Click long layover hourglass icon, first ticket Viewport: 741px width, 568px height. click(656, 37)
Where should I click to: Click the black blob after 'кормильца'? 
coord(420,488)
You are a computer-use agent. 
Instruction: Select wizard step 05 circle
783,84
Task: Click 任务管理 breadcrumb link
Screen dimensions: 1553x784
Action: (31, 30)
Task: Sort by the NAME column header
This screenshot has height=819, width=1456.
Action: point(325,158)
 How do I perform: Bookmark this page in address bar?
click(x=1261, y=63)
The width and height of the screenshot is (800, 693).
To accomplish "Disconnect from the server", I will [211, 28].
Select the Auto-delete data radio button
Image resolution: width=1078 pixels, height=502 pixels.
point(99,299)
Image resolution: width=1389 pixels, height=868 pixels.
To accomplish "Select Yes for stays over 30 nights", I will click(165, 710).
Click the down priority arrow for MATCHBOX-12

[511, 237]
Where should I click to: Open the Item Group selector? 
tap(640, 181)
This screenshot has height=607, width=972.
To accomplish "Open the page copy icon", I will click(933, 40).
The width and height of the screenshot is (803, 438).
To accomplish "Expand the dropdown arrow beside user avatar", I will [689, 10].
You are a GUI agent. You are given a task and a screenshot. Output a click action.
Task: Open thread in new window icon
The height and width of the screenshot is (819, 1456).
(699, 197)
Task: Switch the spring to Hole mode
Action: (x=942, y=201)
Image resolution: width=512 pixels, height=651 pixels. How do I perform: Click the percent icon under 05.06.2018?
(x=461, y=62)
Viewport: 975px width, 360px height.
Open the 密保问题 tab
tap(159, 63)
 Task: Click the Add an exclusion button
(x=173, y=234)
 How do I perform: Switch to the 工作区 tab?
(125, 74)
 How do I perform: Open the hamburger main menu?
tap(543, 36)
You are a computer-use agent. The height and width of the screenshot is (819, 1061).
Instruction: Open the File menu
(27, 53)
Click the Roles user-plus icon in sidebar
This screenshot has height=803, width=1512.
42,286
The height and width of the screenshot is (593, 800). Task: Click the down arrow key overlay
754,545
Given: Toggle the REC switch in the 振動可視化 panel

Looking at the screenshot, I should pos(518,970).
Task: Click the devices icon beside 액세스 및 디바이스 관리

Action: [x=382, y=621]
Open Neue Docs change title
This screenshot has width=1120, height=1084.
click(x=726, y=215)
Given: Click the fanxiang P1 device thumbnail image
————————
**Exercise instructions**
Copy out every line of the data above verbatim.

**Completed exercise**
Click long layover hourglass icon, first ticket Viewport: 741px width, 568px height. click(656, 37)
Where should I click to: Click the black blob after 'кормильца'? 
coord(420,488)
You are a computer-use agent. 
Instruction: Select wizard step 05 circle
783,84
Task: Click 任务管理 breadcrumb link
Screen dimensions: 1553x784
Action: (31, 30)
Task: Sort by the NAME column header
This screenshot has height=819, width=1456.
Action: point(325,158)
 How do I perform: Bookmark this page in address bar?
click(x=1261, y=63)
The width and height of the screenshot is (800, 693).
To accomplish "Disconnect from the server", I will [211, 28].
Select the Auto-delete data radio button
Image resolution: width=1078 pixels, height=502 pixels.
point(99,299)
Image resolution: width=1389 pixels, height=868 pixels.
To accomplish "Select Yes for stays over 30 nights", I will click(165, 710).
Click the down priority arrow for MATCHBOX-12

[511, 237]
Where should I click to: Open the Item Group selector? 
tap(640, 181)
This screenshot has height=607, width=972.
To accomplish "Open the page copy icon", I will click(933, 40).
The width and height of the screenshot is (803, 438).
To accomplish "Expand the dropdown arrow beside user avatar", I will [689, 10].
You are a GUI agent. You are given a task and a screenshot. Output a click action.
Task: Open thread in new window icon
The height and width of the screenshot is (819, 1456).
(699, 197)
Task: Switch the spring to Hole mode
Action: (x=942, y=201)
Image resolution: width=512 pixels, height=651 pixels. How do I perform: Click the percent icon under 05.06.2018?
(x=461, y=62)
Viewport: 975px width, 360px height.
Open the 密保问题 tab
tap(159, 63)
 Task: Click the Add an exclusion button
(x=173, y=234)
 How do I perform: Switch to the 工作区 tab?
(125, 74)
 How do I perform: Open the hamburger main menu?
tap(543, 36)
You are a computer-use agent. The height and width of the screenshot is (819, 1061).
Instruction: Open the File menu
(27, 53)
Click the Roles user-plus icon in sidebar
This screenshot has height=803, width=1512.
42,286
The height and width of the screenshot is (593, 800). Task: Click the down arrow key overlay
754,545
Given: Toggle the REC switch in the 振動可視化 panel

Looking at the screenshot, I should pos(518,970).
Task: Click the devices icon beside 액세스 및 디바이스 관리

Action: [x=382, y=621]
Open Neue Docs change title
This screenshot has width=1120, height=1084.
click(x=726, y=215)
Given: Click the fanxiang P1 device thumbnail image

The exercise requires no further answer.